Muchos dicen que es difícil creer lo que ha ocurrido en Estados Unidos desde el comienzo del año. Y quizá no se equivoquen.
Aunque el asalto al Capitolio el 6 de enero nos trajo a la memoria escenas que habíamos visto de alguna forma u otra en otros países y gobiernos de turno, siempre pensé que la justicia tendría la última palabra. También llegué a creer que el expresidente Donald Trump pagaría con un alto precio su descomunal desfachatez al incitar a sus seguidores a luchar para recuperar el país y dar un ejemplo a los débiles que no defendieron la integridad de las elecciones presidenciales.
Lo que olvidé, por la efervescencia del momento o por la crudeza de las imágenes de la turba entrando al Capitolio, fue que en el ejercicio de la política el manejo del tiempo puede llegar a ser un gran aliado o transformarse en el peor enemigo.
Es importante mencionarlo sin muchos adornos ni fuegos artificiales para que la gente entienda que fue un error dejar espacios y no iniciar el juicio político cuando Trump todavía seguía en el cargo. El futuro inmediato terminó haciéndole un favor a Trump sin que este haya movido un solo dedo desde su retiro en Mar-a-Lago.
Los demócratas apostaron por retomar el asunto de la irrupción a la sede Legislativa varias semanas después, aunque sin tomar en cuenta que la crisis podía empañar el proceso político y desgastar a la opinión pública. Lamentablemente, esto fue lo que terminó ocurriendo.
El país, pero sobre todo la gente del común, empezó a desmenuzar urgencias y poner en la balanza asuntos más apremiantes que el nuevo gobierno de Joe Biden debía hacer frente en medio de una pandemia de largo aliento.

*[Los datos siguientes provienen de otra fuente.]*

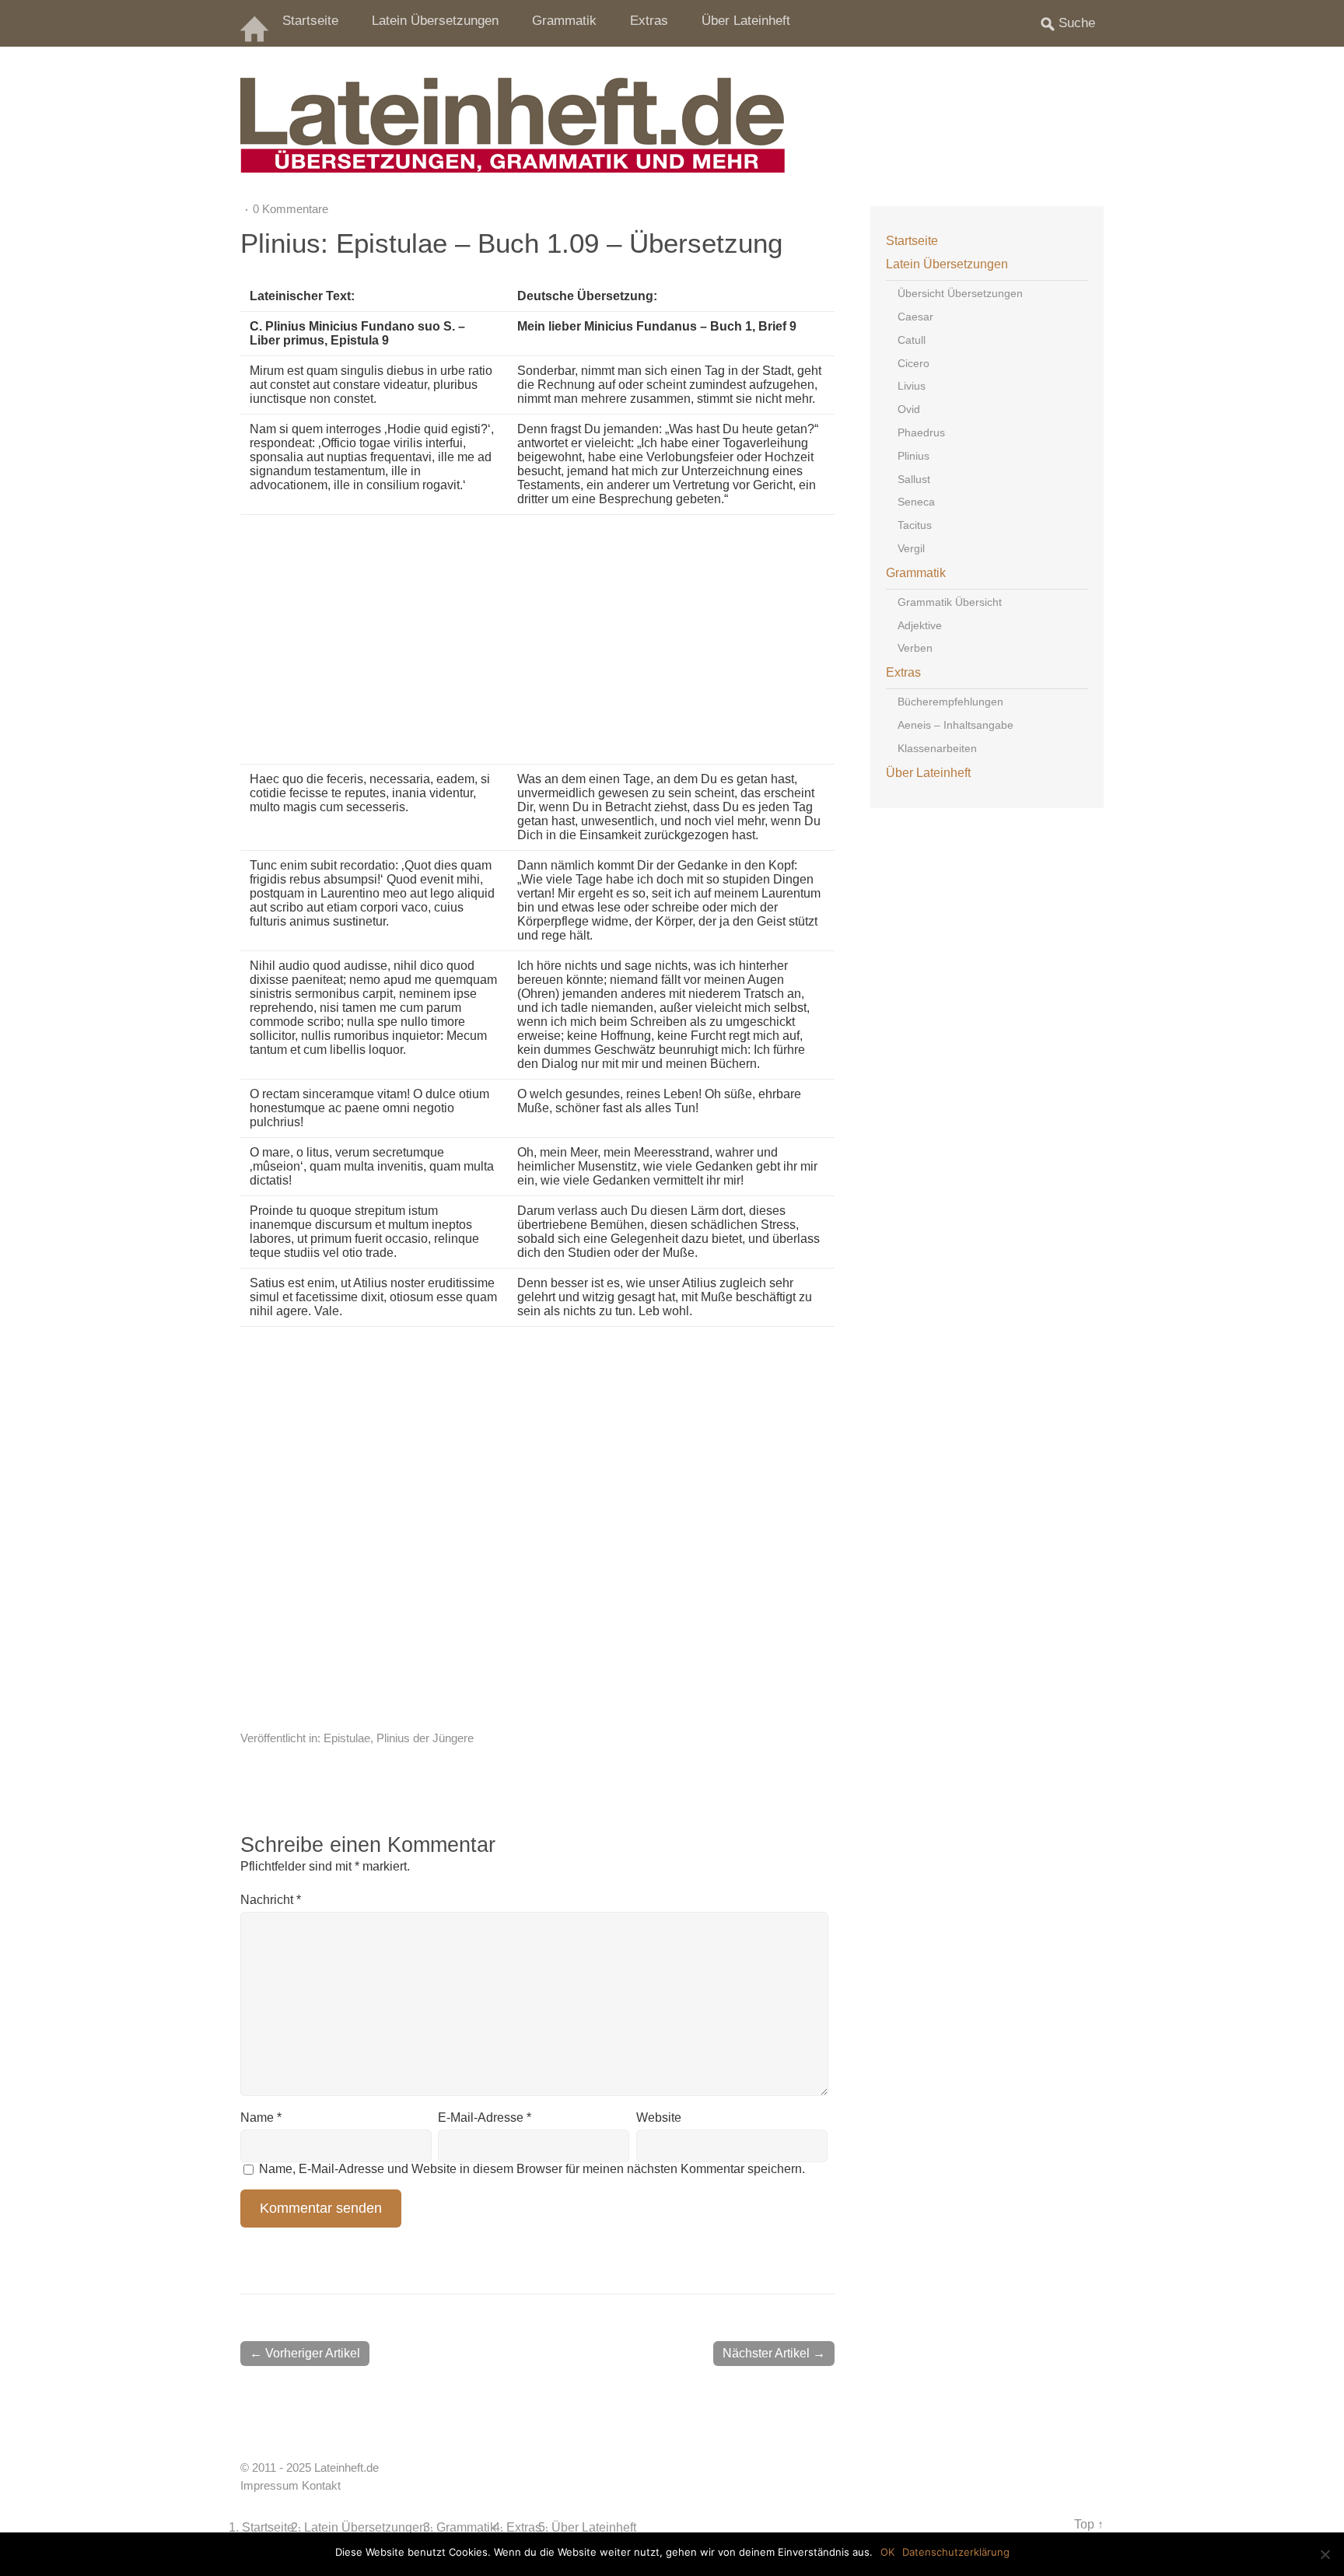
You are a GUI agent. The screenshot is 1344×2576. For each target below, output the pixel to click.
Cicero (913, 363)
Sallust (914, 479)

La oportunidad de ver en el banquillo de los acusados a un exmandatario ricachón, ególatra y altanero dio paso a otra dinámica. Llámese: la búsqueda de nuevas estrategias y políticas de gobierno para alentar las vacunaciones masivas contra el COVID-19, la necesidad de aprobar un paquete de ayuda económica para los más necesitados y la urgencia de poner en marcha un maratónico esfuerzo del sector público y privado para recuperar los empleos ya perdidos por causa de la pandemia.

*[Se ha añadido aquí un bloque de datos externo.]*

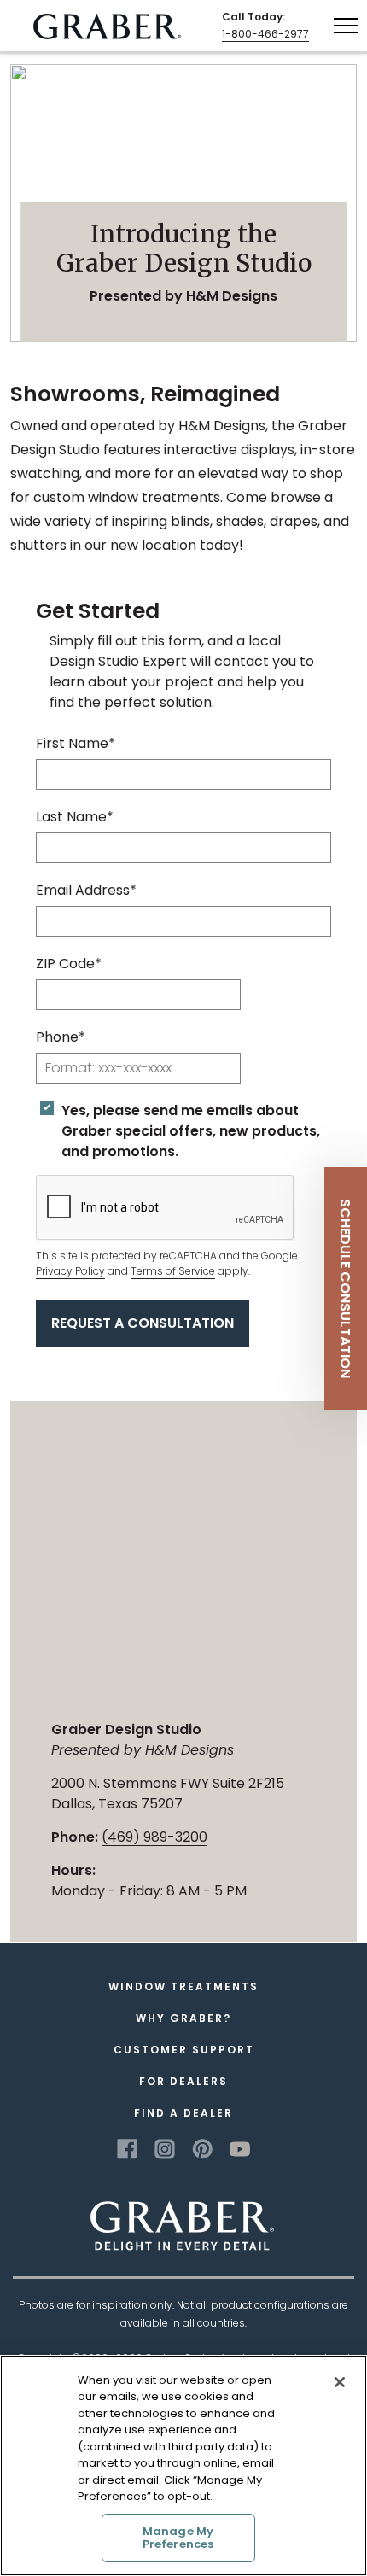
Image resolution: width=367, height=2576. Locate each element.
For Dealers (183, 2081)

No sorprende que aquellos republicanos que criticaron abiertamente a Trump por sus palabras subidas de tono y el ataque al Congreso se muestren ahora más permisivos y tolerantes. No es una casualidad de la vida.
La figura de Trump, lejos de perder fuerza, se ha hecho más protagónica que nunca al interior de las filas de su partido. Una reciente encuesta de la Universidad Quinnipiac halló que el 75% de los republicanos quiere que Trump continúe desempeñando un papel destacado. Otro sondeo, esta vez de Morning Consult, mostró que Trump tiene una gran ventaja sobre otros posibles rivales republicanos. En el marco de un hipotético enfrentamiento por la candidatura presidencial del 2024, al menos un 54% dijo que lo apoyaría en una primaria republicana.
Trump pisa fuerte y con la astucia de un estratega de imagen se lo hace saber a su gente; es decir, directo y sin escalas. Incluso sin poder usar su cuenta de Twitter, Trump sigue enviando comunicados desde su oficina de prensa diciendo que ha sido el único presidente en la historia (y en funciones) que ha recibido cerca de 75 millones de votos.
La absolución de Trump en su segundo juicio político en el senado de Estados Unidos fue la última oportunidad de los demócratas para deshacerse de la posibilidad de verlo nuevamente en una boleta electoral. Pero ha sido también un retroceso para los republicanos y su partido al abandonar el camino de la tolerancia e independencia de ideas. Todo para ganar la simpatía y la fidelidad de sus votantes sin tener que desafiar a su jefe supremo.